* _EXERCISE GOAL_
Convert the material below into a JSON list of strings, with one string for each line and blank lines omitted.
**** WORKING DATA ****
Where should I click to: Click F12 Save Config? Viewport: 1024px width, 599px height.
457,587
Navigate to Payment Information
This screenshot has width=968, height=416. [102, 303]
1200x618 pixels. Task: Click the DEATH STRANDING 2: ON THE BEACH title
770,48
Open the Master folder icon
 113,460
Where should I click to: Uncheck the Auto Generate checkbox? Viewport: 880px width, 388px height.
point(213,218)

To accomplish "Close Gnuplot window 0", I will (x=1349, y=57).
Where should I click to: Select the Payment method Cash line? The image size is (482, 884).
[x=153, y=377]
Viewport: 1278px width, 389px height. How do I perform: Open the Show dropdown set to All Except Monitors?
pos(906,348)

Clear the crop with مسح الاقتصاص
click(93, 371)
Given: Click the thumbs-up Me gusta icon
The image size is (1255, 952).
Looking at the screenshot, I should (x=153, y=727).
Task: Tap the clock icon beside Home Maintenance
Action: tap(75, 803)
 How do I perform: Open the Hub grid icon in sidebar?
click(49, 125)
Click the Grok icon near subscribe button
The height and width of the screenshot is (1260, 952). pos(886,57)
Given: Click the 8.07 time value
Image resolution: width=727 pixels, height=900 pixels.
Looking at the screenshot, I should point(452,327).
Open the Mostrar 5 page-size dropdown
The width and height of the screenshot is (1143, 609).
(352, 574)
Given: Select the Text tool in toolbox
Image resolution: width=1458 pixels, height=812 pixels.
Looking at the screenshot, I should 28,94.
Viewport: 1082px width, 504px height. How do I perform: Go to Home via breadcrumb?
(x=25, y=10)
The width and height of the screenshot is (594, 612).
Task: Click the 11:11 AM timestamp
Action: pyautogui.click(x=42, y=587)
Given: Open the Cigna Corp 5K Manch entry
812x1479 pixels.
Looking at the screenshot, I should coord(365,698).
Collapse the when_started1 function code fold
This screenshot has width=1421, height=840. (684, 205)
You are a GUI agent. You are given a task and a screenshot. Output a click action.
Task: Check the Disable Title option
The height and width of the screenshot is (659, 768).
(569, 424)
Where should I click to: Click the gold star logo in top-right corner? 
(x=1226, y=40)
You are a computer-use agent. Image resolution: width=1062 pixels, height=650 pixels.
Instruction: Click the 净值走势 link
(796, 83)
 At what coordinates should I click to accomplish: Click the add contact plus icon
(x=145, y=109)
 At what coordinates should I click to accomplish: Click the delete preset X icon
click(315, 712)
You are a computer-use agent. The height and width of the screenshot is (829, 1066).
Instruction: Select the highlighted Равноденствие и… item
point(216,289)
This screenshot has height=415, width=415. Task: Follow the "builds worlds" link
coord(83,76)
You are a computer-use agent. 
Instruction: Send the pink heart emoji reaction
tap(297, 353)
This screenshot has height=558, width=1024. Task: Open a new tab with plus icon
****
* _SOLUTION TO THIS TASK_
[
  "Where should I click to: Click F12 Save Config? Viewport: 1024px width, 599px height.",
  "457,587",
  "Navigate to Payment Information",
  "This screenshot has width=968, height=416. [102, 303]",
  "1200x618 pixels. Task: Click the DEATH STRANDING 2: ON THE BEACH title",
  "770,48",
  "Open the Master folder icon",
  " 113,460",
  "Where should I click to: Uncheck the Auto Generate checkbox? Viewport: 880px width, 388px height.",
  "point(213,218)",
  "To accomplish \"Close Gnuplot window 0\", I will (x=1349, y=57).",
  "Where should I click to: Select the Payment method Cash line? The image size is (482, 884).",
  "[x=153, y=377]",
  "Viewport: 1278px width, 389px height. How do I perform: Open the Show dropdown set to All Except Monitors?",
  "pos(906,348)",
  "Clear the crop with مسح الاقتصاص",
  "click(93, 371)",
  "Given: Click the thumbs-up Me gusta icon",
  "The image size is (1255, 952).",
  "Looking at the screenshot, I should (x=153, y=727).",
  "Task: Tap the clock icon beside Home Maintenance",
  "Action: tap(75, 803)",
  " How do I perform: Open the Hub grid icon in sidebar?",
  "click(49, 125)",
  "Click the Grok icon near subscribe button",
  "The height and width of the screenshot is (1260, 952). pos(886,57)",
  "Given: Click the 8.07 time value",
  "Image resolution: width=727 pixels, height=900 pixels.",
  "Looking at the screenshot, I should point(452,327).",
  "Open the Mostrar 5 page-size dropdown",
  "The width and height of the screenshot is (1143, 609).",
  "(352, 574)",
  "Given: Select the Text tool in toolbox",
  "Image resolution: width=1458 pixels, height=812 pixels.",
  "Looking at the screenshot, I should 28,94.",
  "Viewport: 1082px width, 504px height. How do I perform: Go to Home via breadcrumb?",
  "(x=25, y=10)",
  "The width and height of the screenshot is (594, 612).",
  "Task: Click the 11:11 AM timestamp",
  "Action: pyautogui.click(x=42, y=587)",
  "Given: Open the Cigna Corp 5K Manch entry",
  "812x1479 pixels.",
  "Looking at the screenshot, I should coord(365,698).",
  "Collapse the when_started1 function code fold",
  "This screenshot has width=1421, height=840. (684, 205)",
  "You are a GUI agent. You are given a task and a screenshot. Output a click action.",
  "Task: Check the Disable Title option",
  "The height and width of the screenshot is (659, 768).",
  "(569, 424)",
  "Where should I click to: Click the gold star logo in top-right corner? ",
  "(x=1226, y=40)",
  "You are a computer-use agent. Image resolution: width=1062 pixels, height=650 pixels.",
  "Instruction: Click the 净值走势 link",
  "(796, 83)",
  " At what coordinates should I click to accomplish: Click the add contact plus icon",
  "(x=145, y=109)",
  " At what coordinates should I click to accomplish: Click the delete preset X icon",
  "click(315, 712)",
  "You are a computer-use agent. The height and width of the screenshot is (829, 1066).",
  "Instruction: Select the highlighted Равноденствие и… item",
  "point(216,289)",
  "This screenshot has height=415, width=415. Task: Follow the \"builds worlds\" link",
  "coord(83,76)",
  "You are a computer-use agent. ",
  "Instruction: Send the pink heart emoji reaction",
  "tap(297, 353)",
  "This screenshot has height=558, width=1024. Task: Open a new tab with plus icon"
]